I will present a line of work on the computational complexity of several algorithmic tasks on random inputs, including hypothesis testing, sampling, and "certification" for optimization problems (where an algorithm must output a bound on a problem's optimum rather than just a high-quality solution). Surprisingly, these diverse tasks admit a unified analysis involving the same two main ingredients. The first is the study of algorithms that output low-degree polynomial functions of their inputs. Such algorithms are believed to be optimal for many statistical tasks and can be understood with the theory of orthogonal polynomials, leading to strong evidence for the hardness of certain hypothesis testing problems. The second is a strategy of "planting" unusual structures in problem instances, which gives reductions from hypothesis testing to tasks like sampling and certification. I will focus on examples of the latter motivated by statistical physics: (1) sampling from Ising models, and (2) certifying bounds on the Hamiltonian of the Sherrington-Kirkpatrick spin glass model.
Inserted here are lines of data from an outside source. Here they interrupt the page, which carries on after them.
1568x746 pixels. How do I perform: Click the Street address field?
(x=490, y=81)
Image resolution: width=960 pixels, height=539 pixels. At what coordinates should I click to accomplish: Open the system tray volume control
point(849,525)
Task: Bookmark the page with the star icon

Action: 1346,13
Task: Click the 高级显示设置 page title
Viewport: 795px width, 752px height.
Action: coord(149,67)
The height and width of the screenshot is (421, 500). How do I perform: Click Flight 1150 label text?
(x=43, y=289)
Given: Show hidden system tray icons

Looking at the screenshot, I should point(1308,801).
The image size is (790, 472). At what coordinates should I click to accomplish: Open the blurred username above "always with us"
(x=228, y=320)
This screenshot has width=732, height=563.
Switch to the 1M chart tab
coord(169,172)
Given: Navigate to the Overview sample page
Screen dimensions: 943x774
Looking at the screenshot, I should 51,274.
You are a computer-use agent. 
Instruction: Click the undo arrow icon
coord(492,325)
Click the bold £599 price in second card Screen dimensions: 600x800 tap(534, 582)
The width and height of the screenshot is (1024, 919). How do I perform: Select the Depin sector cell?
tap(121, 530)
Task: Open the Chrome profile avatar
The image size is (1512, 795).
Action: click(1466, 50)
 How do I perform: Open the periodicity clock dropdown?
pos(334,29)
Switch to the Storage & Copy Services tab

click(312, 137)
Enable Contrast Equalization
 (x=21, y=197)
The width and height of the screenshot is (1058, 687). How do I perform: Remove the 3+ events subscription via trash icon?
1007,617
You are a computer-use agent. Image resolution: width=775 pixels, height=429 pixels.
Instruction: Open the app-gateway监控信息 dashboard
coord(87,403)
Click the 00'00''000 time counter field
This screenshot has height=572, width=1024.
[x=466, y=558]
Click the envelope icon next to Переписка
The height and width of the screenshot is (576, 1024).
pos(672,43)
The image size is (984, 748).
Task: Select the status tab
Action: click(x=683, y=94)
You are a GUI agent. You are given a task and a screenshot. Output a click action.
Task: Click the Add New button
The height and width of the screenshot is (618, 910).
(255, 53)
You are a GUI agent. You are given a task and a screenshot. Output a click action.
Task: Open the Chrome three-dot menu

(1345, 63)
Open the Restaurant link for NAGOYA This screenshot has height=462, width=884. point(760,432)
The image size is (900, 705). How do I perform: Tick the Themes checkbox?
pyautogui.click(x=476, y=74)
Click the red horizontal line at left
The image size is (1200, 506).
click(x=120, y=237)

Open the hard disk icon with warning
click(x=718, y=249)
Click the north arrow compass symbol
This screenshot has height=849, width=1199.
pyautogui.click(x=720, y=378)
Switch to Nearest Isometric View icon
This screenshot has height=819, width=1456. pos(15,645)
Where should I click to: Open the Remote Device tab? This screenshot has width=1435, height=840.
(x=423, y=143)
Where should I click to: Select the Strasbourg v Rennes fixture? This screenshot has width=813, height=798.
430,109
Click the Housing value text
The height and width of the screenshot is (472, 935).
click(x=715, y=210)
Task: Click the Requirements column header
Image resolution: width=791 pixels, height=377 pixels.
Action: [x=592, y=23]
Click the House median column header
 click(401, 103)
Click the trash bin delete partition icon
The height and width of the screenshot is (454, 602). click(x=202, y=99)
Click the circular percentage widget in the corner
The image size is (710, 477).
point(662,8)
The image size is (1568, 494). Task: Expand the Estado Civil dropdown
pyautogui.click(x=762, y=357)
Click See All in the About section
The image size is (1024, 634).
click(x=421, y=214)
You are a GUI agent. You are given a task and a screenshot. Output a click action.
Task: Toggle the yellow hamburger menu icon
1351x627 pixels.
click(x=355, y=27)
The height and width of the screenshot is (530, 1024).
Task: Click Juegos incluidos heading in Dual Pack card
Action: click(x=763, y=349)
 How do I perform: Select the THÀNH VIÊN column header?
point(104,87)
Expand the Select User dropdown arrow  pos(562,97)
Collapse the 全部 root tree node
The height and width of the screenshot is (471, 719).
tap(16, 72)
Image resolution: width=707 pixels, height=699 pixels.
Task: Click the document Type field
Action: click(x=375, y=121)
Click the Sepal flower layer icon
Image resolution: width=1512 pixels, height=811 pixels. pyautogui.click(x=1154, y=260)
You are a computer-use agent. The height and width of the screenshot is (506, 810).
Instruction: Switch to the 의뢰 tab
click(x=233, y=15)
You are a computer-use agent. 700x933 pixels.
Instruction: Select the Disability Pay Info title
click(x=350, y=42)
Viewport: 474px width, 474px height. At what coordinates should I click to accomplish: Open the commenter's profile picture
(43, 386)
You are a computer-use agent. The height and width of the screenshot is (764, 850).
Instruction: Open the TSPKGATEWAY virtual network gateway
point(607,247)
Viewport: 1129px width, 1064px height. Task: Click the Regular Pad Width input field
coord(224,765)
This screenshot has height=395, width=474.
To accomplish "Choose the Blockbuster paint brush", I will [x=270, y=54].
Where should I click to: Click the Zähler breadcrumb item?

Next, by examining the sum-of-squares hierarchy of semidefinite programs, I will demonstrate how reasoning with planted solutions can show computational hardness of certification problems not only in random settings under strong distributional assumptions, but also for more generic problem instances. As an extreme example, I will show how some of the above ideas may be completely derandomized and applied in a deterministic setting. Using as a testbed the long-standing open problem in number theory and Ramsey theory of bounding the clique number of the Paley graph, I will give an analysis of semidefinite programming that suggests both new theoretical approaches to proving stronger bounds on the clique number and refined notions of pseudorandomness capturing deterministic versions of phenomena from random matrix theory.